Verizon Duo: Samsung Rogue and Intensity now available

Samsung and Verizon today announced the Rogue and Intensity, two full-QWERTY messaging phones available today in Verizon stores and online. Rogue will also "serve as the flagship phone for [Verizon's] new data pricing option," which frankly I'm still trying to wrap my head around. I'm always a little slow just after a three-day weekend.

Rogue is the headliner here and basically replaces the much-troubled Glyde at the top of VZW's featurephone line up.

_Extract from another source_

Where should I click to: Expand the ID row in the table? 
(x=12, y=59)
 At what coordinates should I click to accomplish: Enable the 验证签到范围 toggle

Well, I'd say it's vying for that top spot with LG's enV Touch, but you know how I feel about the LG. Mmm, sexy LG.

Kinda like a next-Gen Samsung Impression, Rogue features a 3.1" AMOLED resistive touch display, horizontal-slider QWERTY board, 3MP camera with flash, 3.5mm headphone jack, and Touch Wiz-ardry including lots of widgets, a few Verizon-specific apps, and a full HTML browser. Rogue can also serve as a bare bones mobile office with its support for corporate Email and MS Office/Adobe PDF document viewing. The price is pretty nice, too, at $99.99 after rebate with a two-year contract including one of those new data pricing options, whatever they are.

Should Rogue prove too intense for you, you can pick up Intensity instead. Sorry, I can never resist the chance to poke fun at silly phone names. A mere $29.99 after rebate (though as I write this it's showing up as Free a/r on VZW's site) will get you this smaller, less fully featured, non-touchscreen QWERTY slider in your choice of Charcoal Grey or ... wait for it ... "Flamingo" Red, the latter being an online-only colorway. Intensity has a dialing pad and D-Pad on its front side, below that 2.1" non-touch display, and also packs a modest 1.3MP camera and Mobile Web and Email functionality.

Nice to see Verizon beefing up its messaging phone lineup just in time for Fall. Fingers crossed that Rogue fufills the promise that Glyde could never quite make good on, no matter how cute it was.

We'll get you some hands-on video and impressions of both devices just as soon as the UPS dude knocks on our door, phones in hand.